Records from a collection
• • • • •

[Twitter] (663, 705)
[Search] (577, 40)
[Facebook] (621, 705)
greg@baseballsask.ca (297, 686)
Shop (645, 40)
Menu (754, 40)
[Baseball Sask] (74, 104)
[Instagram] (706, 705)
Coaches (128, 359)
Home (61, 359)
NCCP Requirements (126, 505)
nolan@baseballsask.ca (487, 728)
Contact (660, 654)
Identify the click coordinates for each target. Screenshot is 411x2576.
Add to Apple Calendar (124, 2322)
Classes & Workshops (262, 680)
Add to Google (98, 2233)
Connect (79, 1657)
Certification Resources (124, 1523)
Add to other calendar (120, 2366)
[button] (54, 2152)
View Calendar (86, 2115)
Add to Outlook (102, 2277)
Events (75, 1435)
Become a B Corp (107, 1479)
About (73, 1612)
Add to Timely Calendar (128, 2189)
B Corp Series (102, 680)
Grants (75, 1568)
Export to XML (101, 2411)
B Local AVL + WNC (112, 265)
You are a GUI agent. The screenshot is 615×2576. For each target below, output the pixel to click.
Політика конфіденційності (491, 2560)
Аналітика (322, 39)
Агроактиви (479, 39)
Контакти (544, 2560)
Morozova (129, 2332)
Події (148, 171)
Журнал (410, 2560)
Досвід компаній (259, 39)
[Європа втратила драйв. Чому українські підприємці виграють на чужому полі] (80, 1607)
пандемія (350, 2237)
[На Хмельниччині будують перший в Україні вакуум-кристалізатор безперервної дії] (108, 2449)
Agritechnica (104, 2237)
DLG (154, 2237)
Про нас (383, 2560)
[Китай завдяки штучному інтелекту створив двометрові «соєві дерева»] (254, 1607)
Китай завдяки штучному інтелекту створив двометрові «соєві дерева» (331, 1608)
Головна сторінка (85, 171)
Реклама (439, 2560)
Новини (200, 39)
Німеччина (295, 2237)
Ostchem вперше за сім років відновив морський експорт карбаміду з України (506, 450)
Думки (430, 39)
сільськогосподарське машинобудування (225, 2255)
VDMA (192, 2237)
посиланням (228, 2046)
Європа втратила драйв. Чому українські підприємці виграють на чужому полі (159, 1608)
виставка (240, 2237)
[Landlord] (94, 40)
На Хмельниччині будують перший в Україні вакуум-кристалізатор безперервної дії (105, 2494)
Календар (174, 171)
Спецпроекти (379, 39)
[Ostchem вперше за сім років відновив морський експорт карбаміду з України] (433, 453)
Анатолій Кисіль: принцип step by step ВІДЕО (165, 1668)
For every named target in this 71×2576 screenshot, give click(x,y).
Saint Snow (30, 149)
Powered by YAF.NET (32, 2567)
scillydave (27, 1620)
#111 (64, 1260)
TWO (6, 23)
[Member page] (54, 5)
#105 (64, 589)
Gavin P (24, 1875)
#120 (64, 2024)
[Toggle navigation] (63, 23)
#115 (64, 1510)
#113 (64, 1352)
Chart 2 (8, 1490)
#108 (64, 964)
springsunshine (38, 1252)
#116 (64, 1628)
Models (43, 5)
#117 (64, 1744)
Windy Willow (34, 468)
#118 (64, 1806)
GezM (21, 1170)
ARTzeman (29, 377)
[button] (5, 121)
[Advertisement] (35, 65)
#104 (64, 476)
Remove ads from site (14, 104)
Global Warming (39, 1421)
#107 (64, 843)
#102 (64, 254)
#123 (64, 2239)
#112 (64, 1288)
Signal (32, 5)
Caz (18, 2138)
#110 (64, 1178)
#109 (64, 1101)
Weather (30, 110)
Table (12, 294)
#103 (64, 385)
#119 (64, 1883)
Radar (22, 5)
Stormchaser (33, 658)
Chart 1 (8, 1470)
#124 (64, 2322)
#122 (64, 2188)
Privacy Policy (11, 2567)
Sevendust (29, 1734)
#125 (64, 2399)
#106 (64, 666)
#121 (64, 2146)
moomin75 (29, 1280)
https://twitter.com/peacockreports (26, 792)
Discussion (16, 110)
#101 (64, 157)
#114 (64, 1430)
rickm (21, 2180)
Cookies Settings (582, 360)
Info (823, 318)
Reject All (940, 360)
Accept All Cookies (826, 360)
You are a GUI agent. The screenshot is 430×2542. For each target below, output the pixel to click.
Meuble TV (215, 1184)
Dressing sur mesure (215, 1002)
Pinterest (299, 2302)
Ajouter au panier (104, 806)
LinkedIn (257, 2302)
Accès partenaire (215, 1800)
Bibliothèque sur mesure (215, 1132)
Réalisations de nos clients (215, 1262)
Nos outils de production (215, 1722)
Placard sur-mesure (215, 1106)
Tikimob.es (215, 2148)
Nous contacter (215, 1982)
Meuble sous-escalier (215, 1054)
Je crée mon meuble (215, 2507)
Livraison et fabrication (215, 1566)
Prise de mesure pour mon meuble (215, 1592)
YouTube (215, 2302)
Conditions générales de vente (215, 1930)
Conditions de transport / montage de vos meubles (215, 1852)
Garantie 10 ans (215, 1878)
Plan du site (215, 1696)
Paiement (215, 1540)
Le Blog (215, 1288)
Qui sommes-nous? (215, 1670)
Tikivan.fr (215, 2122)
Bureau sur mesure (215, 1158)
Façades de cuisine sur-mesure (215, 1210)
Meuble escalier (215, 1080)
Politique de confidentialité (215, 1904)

• • • • •

Exercise aim ▸
Reproduce, word for word and in full, only the lines above that start at the line with "Chart 2 (8, 1490)" and run through the line with "Bibliothèque sur mesure (215, 1132)", both ends included.

Solution below ▸
Chart 2 (8, 1490)
#108 (64, 964)
springsunshine (38, 1252)
#116 (64, 1628)
Models (43, 5)
#117 (64, 1744)
Windy Willow (34, 468)
#118 (64, 1806)
GezM (21, 1170)
ARTzeman (29, 377)
[button] (5, 121)
[Advertisement] (35, 65)
#104 (64, 476)
Remove ads from site (14, 104)
Global Warming (39, 1421)
#107 (64, 843)
#102 (64, 254)
#123 (64, 2239)
#112 (64, 1288)
Signal (32, 5)
Caz (18, 2138)
#110 (64, 1178)
#109 (64, 1101)
Weather (30, 110)
Table (12, 294)
#103 (64, 385)
#119 (64, 1883)
Radar (22, 5)
Stormchaser (33, 658)
Chart 1 (8, 1470)
#124 (64, 2322)
#122 (64, 2188)
Privacy Policy (11, 2567)
Sevendust (29, 1734)
#125 (64, 2399)
#106 (64, 666)
#121 (64, 2146)
moomin75 (29, 1280)
https://twitter.com/peacockreports (26, 792)
Discussion (16, 110)
#101 (64, 157)
#114 (64, 1430)
rickm (21, 2180)
Cookies Settings (582, 360)
Info (823, 318)
Reject All (940, 360)
Accept All Cookies (826, 360)
You are a GUI agent. The screenshot is 430×2542. For each target below, output the pixel to click.
Meuble TV (215, 1184)
Dressing sur mesure (215, 1002)
Pinterest (299, 2302)
Ajouter au panier (104, 806)
LinkedIn (257, 2302)
Accès partenaire (215, 1800)
Bibliothèque sur mesure (215, 1132)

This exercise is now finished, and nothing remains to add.